コロナ禍により観光・旅行業界の多くが採用中止や採用減を余儀なくされるなかで、業界の門を新たに叩く新入社員もいる。逆風下の観光産業へ仲間入りを果たす若者たちへの期待は高い。観光産業のリーダーたちが、観光復活を担う若人たちに託す思いを紹介する。

 新型コロナウイルス感染症のパンデミックが起きた一昨年の時点で、その影響が長引くことはある程度予想できた。しかし未曽有の事態ということもあり、その影響度まで見通すことは難しかった。もちろん観光産業の採用活動にも深刻な影響を与えている。

 トラベルジャーナルでは観光産業の主要企業を対象に採用状況を尋ねるアンケートを実施。22年4月の採用状況と23年4月の採用計画について、18社(旅行7社、航空3社、鉄道3社、ホテル5社)から回答を得た。それによると18社中12社が今年4月の採用数が前年より減少したと回答。減少した12社のうち半数以下は7社、4社は採用がゼロだった。

 昨年の調査では21年4月の採用数が前年より減少したとの回答が20社中18社で割合は90%。これに対し今年4月の採用数について減少との回答は18社中12社で67%となった。一方で20年4月の採用数と比べると18社中14社の78%が減少という状況にある。

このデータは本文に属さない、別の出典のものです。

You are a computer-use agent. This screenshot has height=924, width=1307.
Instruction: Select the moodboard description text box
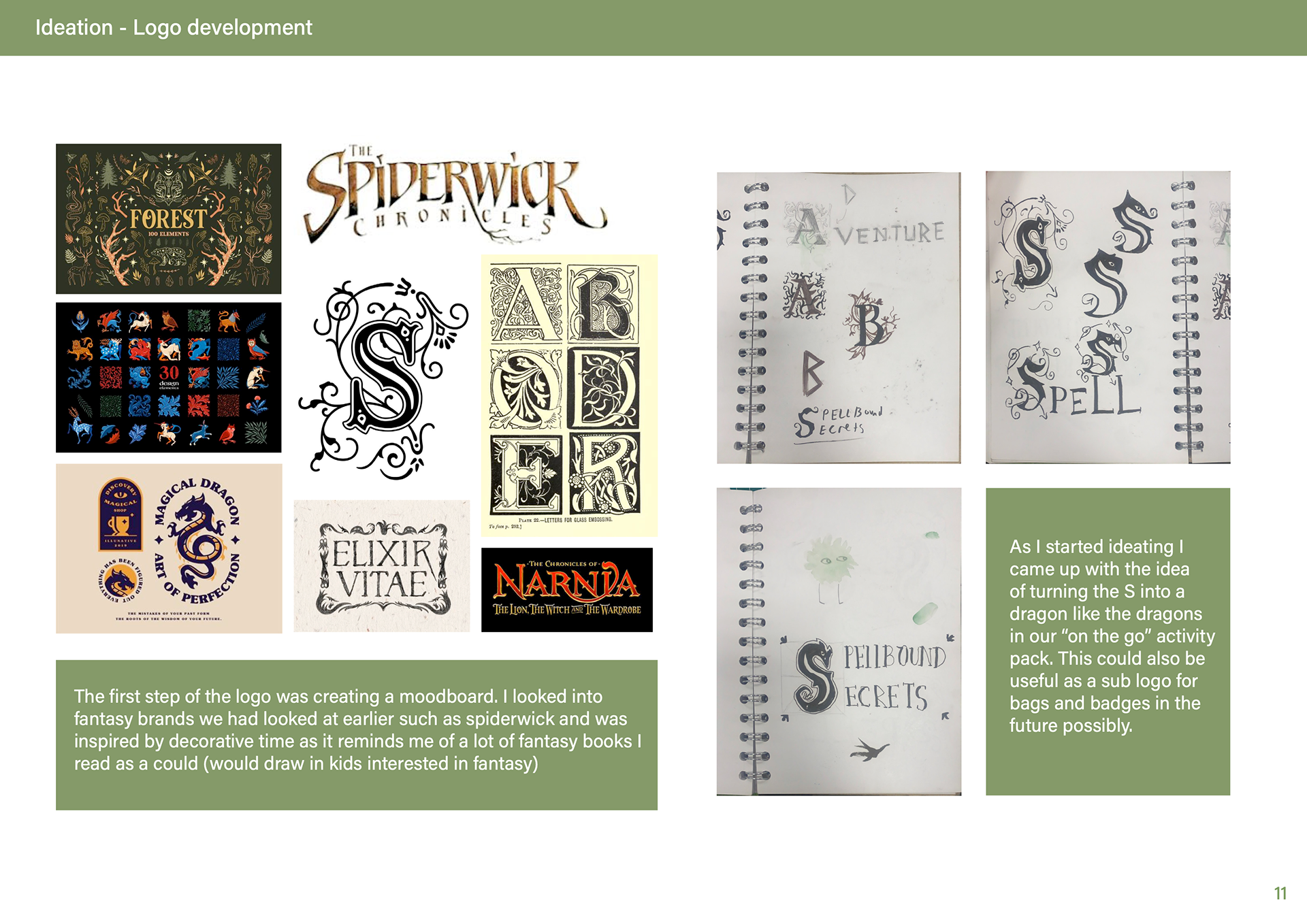click(x=357, y=735)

 業種別に見ると旅行会社は前年より増加は1社もなく、7社中4社が採用ゼロ。ホテルも5社中4社が前年からほぼ半減した。また20年比では9割減、8割減、7割減が各1社、2社はほぼ横ばいだ。鉄道は3社中3社とも減少している。鉄道やホテル、航空会社といった、いわゆる装置産業は最低限のサービス提供やシステム維持のため一定規模の採用は継続。JR西日本は前年より大幅減ではあるものの22年も約120人を採用し「人手不足とならないよう、機械化や省力化に取り組むとともに、深夜帯ダイヤを見直し、メンテナンス部門の働き方を改善するといった取り組みを進めている」としている。

 一方でコロナの逆風下にあって22年は完全に採用を停止した企業が多い旅行会社。将来的な影響への不安も大きく、アンケートでは「業界の先行きがなかなか見通せない状況はもうしばらく続く。仕事内容の魅力について伝えることが難しい状況なので、人材確保には厳しい状況が続くと思われる」や「業界および会社の現状や今後を不安視する意見が多くなった。業界全体の明るいニュースが増え、入社を希望する人が多くなることを願っている」といったコメントが見られた。

23年は上向き傾向へ

 しかし23年4月の採用には明るい兆しが見える。旅行会社も採用を再開する動きだ。JTBグループや日本旅行は採用再開に踏み切るとしており、東武トップツアーズも22年の85人から採用をさらに増やす予定。

 航空会社3社はいずれも採用を増やす。日本航空は22年採用では一部職種のみの採用だったが23年はすべての職種で採用を再開。全日空も22年は新卒採用を一部職種に限定していたが、23年は採用活動を客室乗務員以外の職種に拡大する。

 鉄道は3社中2社が23年採用計画に関して減らすと回答しているが、JR東海は「採用減の主な理由は今後の退職者数の動向によるもので、コロナの影響によるものではない」と説明している。

 ホテルは5社中3社が23年採用を増やす計画で、残り2社も22年並みの採用を計画。「採用に関してはこれまでの契約社員のみの採用に限らず、積極的に正社員の採用も進める」として採用を増やす計画のホテルや、「今後も複数の新規開業を控えるため、23年卒も前年と同程度を採用予定」として400人規模の採用を予定するアパホテルなど、前向きの姿勢が目立つ。